Aussie Trades Lower on Poor Data, Risk Aversion

The Australian dollar was trading generally lower today due to an unexpected drop of private capital expenditure last week. Released at the start of Thursday’s trading session, a report on construction work done showed a decline as well, but it was not as big as experts had feared. The Forex market was in a risk-off mode after US President Donald Trump officially supported Hong Kong protesters, and that also had a negative impact on the Aussie.
The Australian Bureau of Statistics reported that private capital expenditure fell 0.2% in the September quarter from the previous three months. That was a surprise to analysts as they were expecting no change. The indicator dropped 0.6% in the June quarter.
Construction work done fell 0.4% in the previous quarter from the prior three months. Nevertheless, the reading was not as bad as the median forecast of a 1.0% drop. The drop in the second quarter of this year got a positive revision from 3.8% to 2.8%.

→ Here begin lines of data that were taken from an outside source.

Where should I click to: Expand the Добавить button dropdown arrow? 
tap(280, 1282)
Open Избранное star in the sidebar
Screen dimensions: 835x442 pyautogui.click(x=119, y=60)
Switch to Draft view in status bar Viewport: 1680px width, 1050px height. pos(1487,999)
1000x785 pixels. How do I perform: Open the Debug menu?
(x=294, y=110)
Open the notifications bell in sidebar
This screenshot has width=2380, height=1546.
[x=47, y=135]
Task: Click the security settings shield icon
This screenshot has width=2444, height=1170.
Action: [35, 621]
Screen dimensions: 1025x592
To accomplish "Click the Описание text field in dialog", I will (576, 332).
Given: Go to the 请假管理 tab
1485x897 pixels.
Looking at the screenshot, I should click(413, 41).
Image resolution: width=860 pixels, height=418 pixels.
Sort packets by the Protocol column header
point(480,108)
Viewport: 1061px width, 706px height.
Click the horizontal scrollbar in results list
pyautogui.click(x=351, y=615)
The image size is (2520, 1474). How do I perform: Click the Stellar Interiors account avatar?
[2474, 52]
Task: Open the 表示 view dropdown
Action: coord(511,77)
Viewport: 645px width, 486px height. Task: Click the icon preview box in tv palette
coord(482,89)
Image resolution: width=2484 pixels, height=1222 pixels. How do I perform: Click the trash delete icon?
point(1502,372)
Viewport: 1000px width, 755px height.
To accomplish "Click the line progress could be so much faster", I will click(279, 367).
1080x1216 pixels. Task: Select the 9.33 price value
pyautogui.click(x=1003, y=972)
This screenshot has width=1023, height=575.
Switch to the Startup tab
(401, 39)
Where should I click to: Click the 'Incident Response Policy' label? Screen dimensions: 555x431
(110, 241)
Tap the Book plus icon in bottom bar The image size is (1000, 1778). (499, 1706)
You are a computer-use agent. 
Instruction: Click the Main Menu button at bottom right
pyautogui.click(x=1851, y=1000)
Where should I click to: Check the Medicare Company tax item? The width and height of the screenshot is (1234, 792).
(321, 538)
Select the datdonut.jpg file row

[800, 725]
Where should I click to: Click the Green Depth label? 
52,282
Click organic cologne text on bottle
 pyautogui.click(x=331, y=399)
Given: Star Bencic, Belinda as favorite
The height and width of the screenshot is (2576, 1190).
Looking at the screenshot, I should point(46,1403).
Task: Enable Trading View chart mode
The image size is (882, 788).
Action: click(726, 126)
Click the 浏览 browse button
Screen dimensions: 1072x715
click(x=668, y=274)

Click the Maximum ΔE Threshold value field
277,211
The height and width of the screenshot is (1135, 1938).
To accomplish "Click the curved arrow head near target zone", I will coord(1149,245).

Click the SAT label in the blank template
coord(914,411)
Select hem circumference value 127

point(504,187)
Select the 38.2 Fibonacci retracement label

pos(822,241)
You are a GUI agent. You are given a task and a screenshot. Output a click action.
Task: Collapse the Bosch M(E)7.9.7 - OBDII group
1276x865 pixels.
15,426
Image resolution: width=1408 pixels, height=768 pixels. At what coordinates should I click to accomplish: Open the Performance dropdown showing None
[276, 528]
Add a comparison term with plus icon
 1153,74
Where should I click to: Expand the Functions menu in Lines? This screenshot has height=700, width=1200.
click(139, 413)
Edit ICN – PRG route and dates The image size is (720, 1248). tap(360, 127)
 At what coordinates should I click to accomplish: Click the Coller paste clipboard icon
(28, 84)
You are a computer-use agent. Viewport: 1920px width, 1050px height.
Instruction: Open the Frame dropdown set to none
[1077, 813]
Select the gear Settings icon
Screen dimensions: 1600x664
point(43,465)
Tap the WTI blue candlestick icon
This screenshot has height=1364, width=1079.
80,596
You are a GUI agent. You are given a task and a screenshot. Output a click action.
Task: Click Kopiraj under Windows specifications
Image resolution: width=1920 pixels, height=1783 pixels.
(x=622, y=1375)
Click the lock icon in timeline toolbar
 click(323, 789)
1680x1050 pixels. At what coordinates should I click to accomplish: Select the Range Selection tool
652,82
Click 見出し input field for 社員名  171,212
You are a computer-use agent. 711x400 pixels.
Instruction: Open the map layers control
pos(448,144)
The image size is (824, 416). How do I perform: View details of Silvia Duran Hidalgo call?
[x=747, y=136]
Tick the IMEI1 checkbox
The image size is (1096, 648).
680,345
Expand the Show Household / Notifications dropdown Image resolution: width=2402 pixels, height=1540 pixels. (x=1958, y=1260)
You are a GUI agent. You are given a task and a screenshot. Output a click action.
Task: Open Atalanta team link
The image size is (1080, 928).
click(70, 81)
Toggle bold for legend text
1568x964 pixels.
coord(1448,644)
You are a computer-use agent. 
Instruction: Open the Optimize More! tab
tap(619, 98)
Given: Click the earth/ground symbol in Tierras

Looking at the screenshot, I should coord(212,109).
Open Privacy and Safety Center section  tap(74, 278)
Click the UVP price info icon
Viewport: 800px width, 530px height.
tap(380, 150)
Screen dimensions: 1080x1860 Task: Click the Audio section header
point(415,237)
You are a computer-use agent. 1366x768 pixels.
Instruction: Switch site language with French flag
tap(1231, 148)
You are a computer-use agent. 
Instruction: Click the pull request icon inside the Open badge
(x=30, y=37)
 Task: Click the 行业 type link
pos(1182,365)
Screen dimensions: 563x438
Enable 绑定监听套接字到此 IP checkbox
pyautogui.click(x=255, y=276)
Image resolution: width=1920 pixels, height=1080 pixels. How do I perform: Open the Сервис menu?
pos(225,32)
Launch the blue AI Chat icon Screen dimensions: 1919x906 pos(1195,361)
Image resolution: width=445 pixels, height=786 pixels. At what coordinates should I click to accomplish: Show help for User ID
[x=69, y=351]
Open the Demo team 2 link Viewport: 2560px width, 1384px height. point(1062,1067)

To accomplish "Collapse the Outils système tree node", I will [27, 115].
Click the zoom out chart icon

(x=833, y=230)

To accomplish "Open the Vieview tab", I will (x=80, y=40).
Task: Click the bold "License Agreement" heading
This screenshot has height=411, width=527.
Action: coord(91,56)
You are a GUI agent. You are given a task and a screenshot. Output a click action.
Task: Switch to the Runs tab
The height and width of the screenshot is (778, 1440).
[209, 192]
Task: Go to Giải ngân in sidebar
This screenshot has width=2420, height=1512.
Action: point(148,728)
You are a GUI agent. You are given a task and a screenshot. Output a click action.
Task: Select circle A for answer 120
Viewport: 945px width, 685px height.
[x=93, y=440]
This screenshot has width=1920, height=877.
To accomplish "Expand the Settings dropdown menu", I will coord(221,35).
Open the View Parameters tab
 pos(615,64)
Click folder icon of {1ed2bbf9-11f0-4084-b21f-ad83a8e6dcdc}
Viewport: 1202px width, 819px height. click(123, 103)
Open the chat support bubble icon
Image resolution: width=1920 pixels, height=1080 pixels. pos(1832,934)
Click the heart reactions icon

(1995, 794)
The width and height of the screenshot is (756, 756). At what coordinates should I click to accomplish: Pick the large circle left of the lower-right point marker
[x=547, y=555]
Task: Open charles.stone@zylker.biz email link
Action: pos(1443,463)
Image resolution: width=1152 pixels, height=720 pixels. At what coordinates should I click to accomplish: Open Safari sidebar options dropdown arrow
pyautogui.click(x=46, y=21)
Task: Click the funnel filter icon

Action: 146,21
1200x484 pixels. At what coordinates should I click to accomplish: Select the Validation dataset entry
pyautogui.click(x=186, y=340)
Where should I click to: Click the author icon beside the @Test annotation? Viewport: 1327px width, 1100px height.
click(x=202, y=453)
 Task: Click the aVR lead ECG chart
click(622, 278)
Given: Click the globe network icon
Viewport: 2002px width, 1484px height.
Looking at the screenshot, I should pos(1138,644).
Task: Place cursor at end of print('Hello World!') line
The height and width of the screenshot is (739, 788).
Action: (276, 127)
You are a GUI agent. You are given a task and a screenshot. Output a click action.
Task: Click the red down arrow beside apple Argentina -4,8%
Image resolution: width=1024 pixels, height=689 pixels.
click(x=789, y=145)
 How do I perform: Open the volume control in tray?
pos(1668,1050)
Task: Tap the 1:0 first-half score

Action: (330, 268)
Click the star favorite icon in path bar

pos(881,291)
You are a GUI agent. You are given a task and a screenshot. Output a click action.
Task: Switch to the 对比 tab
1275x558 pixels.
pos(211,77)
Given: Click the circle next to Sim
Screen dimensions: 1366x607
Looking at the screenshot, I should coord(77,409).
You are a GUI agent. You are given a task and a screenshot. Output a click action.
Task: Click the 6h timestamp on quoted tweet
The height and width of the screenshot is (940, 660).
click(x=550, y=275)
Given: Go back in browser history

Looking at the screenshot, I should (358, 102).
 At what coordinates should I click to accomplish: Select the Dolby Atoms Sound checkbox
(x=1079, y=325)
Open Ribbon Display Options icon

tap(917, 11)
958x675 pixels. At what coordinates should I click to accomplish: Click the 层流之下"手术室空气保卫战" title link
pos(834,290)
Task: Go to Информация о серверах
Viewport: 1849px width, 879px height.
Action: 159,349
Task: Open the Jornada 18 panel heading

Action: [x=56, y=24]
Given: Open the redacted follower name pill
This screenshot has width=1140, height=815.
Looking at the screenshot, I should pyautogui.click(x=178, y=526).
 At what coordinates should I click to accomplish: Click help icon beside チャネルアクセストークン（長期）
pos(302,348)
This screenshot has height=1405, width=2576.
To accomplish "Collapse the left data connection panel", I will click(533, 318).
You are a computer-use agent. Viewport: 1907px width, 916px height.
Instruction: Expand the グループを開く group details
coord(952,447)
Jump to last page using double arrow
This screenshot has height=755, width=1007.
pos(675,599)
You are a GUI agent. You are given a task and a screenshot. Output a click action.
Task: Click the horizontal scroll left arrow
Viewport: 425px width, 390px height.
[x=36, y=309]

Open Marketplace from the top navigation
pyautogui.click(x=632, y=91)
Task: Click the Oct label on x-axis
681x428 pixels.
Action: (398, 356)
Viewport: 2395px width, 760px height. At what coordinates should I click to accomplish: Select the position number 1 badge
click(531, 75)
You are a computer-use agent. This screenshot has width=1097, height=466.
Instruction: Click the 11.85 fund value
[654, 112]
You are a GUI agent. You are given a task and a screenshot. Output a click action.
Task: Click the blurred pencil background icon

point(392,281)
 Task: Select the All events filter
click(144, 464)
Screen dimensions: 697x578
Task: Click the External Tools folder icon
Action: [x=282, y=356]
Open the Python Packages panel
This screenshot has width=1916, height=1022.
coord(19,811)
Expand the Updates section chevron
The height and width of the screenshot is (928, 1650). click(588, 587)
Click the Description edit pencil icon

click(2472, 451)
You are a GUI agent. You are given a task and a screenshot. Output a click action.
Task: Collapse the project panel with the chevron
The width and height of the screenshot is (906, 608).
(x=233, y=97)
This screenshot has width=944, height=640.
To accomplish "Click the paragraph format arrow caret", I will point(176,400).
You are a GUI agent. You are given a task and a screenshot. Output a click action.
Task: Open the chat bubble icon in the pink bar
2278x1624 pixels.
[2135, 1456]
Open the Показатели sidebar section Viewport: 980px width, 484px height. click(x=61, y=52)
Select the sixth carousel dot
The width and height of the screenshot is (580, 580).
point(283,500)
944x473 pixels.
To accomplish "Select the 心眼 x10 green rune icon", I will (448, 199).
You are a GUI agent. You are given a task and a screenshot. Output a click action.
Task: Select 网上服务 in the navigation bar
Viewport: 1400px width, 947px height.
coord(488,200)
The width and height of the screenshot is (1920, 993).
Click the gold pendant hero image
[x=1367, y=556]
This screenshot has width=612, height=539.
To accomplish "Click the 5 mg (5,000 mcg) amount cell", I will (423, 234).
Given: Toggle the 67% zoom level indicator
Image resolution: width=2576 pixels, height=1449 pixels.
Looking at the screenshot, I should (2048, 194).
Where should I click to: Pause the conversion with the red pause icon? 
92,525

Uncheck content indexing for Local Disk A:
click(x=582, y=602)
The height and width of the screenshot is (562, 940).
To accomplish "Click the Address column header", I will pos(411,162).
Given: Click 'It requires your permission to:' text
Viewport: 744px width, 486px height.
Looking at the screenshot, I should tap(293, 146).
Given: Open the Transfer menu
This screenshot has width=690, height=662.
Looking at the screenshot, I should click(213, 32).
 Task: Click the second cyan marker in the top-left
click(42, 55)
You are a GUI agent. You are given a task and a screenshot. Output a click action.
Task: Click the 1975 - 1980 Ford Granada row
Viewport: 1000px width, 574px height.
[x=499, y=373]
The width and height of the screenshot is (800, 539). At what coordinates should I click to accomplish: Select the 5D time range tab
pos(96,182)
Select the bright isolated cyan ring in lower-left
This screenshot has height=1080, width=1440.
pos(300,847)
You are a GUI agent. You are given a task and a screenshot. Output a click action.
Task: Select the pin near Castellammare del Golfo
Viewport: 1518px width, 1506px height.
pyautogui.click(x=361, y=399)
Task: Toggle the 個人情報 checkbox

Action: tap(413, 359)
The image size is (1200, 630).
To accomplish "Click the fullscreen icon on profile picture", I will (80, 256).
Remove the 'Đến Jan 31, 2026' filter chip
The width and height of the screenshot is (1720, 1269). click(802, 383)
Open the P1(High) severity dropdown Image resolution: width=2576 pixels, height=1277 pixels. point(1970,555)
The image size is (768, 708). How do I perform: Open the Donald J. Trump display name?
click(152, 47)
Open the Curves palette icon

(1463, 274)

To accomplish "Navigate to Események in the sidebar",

Going forward, the Aussie will react to news affecting the general market sentiment, in particular those about shifts in the Sino-US relations. As for macro releases in Australia, the next week will be full of important reports. Of particular interest to traders will be GDP data due for release on Wednesday. A monetary policy decision on Tuesday will also be very important to the currency.
AUD/USD fell from 0.6774 to 0.6768 as of 11:39 GMT today, touching the low of 0.6759 intraday. EUR/AUD rose from 1.6226 to 1.6254, and its daily high was at 1.6287. AUD/JPY declined from 74.21 to 74.09 but rebounded from the session minimum of 73.91.